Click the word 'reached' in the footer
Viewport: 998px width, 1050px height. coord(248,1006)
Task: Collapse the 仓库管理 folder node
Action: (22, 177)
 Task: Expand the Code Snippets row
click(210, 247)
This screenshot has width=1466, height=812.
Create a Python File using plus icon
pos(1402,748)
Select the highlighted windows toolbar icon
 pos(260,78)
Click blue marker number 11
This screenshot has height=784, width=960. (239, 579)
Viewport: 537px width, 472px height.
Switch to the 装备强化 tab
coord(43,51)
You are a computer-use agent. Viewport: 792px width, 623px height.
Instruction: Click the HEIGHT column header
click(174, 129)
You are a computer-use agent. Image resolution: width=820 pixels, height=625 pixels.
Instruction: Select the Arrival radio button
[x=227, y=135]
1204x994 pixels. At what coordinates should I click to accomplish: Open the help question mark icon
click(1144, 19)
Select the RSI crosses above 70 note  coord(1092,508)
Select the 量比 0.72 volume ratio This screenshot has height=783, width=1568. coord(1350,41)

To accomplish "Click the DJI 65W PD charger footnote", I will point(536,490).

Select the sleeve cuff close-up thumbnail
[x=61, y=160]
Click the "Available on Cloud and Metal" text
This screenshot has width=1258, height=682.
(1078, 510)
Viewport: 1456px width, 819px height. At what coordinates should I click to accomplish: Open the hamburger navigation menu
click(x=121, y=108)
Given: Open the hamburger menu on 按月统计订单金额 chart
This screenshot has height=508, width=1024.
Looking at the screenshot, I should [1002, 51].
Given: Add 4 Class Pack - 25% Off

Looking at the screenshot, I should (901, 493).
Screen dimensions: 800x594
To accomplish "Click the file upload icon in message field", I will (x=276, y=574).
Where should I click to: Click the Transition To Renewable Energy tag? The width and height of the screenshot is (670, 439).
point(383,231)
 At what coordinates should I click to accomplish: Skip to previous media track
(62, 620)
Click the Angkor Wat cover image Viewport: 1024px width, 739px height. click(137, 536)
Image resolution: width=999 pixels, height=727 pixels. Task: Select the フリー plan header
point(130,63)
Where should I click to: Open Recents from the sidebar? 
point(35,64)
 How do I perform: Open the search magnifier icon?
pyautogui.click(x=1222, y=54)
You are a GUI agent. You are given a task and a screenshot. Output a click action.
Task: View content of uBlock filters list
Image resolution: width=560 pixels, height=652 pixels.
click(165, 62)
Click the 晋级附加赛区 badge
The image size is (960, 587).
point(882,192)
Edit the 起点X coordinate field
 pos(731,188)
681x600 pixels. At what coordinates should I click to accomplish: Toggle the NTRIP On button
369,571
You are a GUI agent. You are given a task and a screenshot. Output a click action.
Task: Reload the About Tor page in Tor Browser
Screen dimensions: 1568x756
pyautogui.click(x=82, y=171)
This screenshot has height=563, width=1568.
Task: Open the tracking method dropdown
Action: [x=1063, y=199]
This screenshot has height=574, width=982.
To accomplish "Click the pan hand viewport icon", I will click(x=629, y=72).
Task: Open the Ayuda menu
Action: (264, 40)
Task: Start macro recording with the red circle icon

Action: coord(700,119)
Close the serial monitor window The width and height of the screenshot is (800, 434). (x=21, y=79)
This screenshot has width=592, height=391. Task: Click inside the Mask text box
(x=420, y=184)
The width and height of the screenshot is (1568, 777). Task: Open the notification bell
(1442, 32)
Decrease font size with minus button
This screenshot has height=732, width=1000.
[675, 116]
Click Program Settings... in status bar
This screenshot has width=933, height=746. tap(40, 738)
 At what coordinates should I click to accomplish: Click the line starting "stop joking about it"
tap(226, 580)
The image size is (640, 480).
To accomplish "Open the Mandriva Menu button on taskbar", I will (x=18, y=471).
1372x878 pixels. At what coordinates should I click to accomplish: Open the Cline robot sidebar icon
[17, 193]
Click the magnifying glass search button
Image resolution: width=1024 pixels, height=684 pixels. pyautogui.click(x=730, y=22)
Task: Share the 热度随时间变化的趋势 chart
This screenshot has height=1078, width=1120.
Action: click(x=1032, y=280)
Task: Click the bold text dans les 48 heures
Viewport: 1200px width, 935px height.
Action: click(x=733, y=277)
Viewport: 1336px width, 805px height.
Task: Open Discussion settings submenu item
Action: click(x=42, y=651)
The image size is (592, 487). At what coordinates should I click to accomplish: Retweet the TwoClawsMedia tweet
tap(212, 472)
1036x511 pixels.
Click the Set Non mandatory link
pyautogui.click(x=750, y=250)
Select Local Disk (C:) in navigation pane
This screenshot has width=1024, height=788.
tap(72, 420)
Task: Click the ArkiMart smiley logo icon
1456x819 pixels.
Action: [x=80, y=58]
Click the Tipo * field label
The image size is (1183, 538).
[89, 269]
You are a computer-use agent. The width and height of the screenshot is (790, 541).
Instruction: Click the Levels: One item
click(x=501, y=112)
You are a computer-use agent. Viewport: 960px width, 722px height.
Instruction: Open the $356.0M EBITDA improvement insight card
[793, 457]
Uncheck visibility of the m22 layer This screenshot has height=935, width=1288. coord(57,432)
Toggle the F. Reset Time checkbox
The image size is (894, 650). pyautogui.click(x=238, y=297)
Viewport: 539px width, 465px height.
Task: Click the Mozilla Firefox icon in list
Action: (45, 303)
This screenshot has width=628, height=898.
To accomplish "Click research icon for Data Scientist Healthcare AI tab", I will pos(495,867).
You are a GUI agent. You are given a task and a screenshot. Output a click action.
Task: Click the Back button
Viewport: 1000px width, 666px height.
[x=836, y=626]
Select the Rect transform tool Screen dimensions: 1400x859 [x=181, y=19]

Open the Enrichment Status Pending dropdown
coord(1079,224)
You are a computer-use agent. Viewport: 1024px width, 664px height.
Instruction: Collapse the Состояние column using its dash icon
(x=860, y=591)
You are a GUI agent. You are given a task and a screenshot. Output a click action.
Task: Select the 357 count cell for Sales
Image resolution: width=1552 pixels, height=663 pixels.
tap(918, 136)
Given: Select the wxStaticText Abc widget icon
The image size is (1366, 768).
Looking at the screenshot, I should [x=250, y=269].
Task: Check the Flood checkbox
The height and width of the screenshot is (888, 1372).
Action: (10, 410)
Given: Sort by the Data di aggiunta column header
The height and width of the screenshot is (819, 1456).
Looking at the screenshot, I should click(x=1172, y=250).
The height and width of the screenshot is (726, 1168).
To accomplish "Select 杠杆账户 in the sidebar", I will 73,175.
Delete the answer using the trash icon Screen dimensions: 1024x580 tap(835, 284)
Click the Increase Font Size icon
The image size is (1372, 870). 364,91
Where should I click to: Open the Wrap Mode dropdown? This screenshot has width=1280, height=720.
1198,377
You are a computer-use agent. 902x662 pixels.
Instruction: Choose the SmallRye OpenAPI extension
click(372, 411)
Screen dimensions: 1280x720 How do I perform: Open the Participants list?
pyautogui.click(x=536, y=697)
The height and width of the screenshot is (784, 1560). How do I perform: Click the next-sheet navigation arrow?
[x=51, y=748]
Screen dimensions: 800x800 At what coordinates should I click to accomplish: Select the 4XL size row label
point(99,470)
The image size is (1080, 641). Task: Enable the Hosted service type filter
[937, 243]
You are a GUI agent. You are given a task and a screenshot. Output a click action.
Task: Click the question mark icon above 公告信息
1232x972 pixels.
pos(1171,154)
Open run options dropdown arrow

┄┄┄┄┄┄┄┄┄┄┄┄┄┄┄┄┄┄┄┄

* **REQUIREMENTS**
Copy the rows verbatim, starting at the line containing "This screenshot has width=1466, height=812." and ending at the line containing "Select the RSI", with both of those lines included.

* **RESULT**
This screenshot has width=1466, height=812.
Create a Python File using plus icon
pos(1402,748)
Select the highlighted windows toolbar icon
 pos(260,78)
Click blue marker number 11
This screenshot has height=784, width=960. (239, 579)
Viewport: 537px width, 472px height.
Switch to the 装备强化 tab
coord(43,51)
You are a computer-use agent. Viewport: 792px width, 623px height.
Instruction: Click the HEIGHT column header
click(174, 129)
You are a computer-use agent. Image resolution: width=820 pixels, height=625 pixels.
Instruction: Select the Arrival radio button
[x=227, y=135]
1204x994 pixels. At what coordinates should I click to accomplish: Open the help question mark icon
click(1144, 19)
Select the RSI crosses above 70 note  coord(1092,508)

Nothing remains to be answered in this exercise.